## [Exercise]
When the line containing "Корпоративный заказ (366, 2308)" appears in the data below, begin copying there and stop only after the line containing "Как оформить заказ (492, 2332)".

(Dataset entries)
BEGIN

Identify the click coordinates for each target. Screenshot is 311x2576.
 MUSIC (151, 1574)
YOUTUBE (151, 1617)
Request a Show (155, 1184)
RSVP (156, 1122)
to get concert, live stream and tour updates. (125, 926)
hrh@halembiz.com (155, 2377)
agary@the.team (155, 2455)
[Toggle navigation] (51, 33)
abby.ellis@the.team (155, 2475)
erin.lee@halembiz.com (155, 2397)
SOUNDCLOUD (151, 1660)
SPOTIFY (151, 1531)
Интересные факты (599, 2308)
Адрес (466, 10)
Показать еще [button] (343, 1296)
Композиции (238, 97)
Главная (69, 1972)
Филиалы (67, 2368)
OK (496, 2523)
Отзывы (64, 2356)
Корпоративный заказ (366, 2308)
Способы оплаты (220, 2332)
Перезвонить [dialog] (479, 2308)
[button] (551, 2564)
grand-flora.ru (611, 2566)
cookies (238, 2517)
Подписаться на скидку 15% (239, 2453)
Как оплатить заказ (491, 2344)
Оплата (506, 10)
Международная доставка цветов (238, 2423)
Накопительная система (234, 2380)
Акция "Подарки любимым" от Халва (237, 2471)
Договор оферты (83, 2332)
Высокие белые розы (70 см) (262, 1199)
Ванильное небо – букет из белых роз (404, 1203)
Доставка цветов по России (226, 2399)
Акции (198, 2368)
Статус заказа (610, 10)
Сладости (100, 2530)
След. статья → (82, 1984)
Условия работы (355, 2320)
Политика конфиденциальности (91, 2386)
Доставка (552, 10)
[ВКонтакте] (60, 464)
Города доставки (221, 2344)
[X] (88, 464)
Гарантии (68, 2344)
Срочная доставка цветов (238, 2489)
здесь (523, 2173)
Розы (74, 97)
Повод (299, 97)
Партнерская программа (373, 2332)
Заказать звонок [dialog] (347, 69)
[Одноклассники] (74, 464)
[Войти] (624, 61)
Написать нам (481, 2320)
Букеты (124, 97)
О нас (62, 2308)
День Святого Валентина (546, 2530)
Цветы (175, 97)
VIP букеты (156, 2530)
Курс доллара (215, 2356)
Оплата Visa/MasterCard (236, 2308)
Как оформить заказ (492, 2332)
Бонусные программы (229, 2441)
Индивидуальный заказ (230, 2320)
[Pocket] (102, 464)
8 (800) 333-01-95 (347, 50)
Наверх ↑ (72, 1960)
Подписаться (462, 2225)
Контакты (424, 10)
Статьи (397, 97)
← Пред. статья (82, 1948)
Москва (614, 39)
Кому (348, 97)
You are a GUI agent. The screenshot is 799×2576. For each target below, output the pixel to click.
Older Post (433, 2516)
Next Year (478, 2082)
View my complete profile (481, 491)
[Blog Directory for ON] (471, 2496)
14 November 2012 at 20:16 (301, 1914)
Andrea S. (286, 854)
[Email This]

END

## [Written reply]
Корпоративный заказ (366, 2308)
Способы оплаты (220, 2332)
Перезвонить [dialog] (479, 2308)
[button] (551, 2564)
grand-flora.ru (611, 2566)
cookies (238, 2517)
Подписаться на скидку 15% (239, 2453)
Как оплатить заказ (491, 2344)
Оплата (506, 10)
Международная доставка цветов (238, 2423)
Накопительная система (234, 2380)
Акция "Подарки любимым" от Халва (237, 2471)
Договор оферты (83, 2332)
Высокие белые розы (70 см) (262, 1199)
Ванильное небо – букет из белых роз (404, 1203)
Доставка цветов по России (226, 2399)
Акции (198, 2368)
Статус заказа (610, 10)
Сладости (100, 2530)
След. статья → (82, 1984)
Условия работы (355, 2320)
Политика конфиденциальности (91, 2386)
Доставка (552, 10)
[ВКонтакте] (60, 464)
Города доставки (221, 2344)
[X] (88, 464)
Гарантии (68, 2344)
Срочная доставка цветов (238, 2489)
здесь (523, 2173)
Розы (74, 97)
Повод (299, 97)
Партнерская программа (373, 2332)
Заказать звонок [dialog] (347, 69)
[Одноклассники] (74, 464)
[Войти] (624, 61)
Написать нам (481, 2320)
Букеты (124, 97)
О нас (62, 2308)
День Святого Валентина (546, 2530)
Цветы (175, 97)
VIP букеты (156, 2530)
Курс доллара (215, 2356)
Оплата Visa/MasterCard (236, 2308)
Как оформить заказ (492, 2332)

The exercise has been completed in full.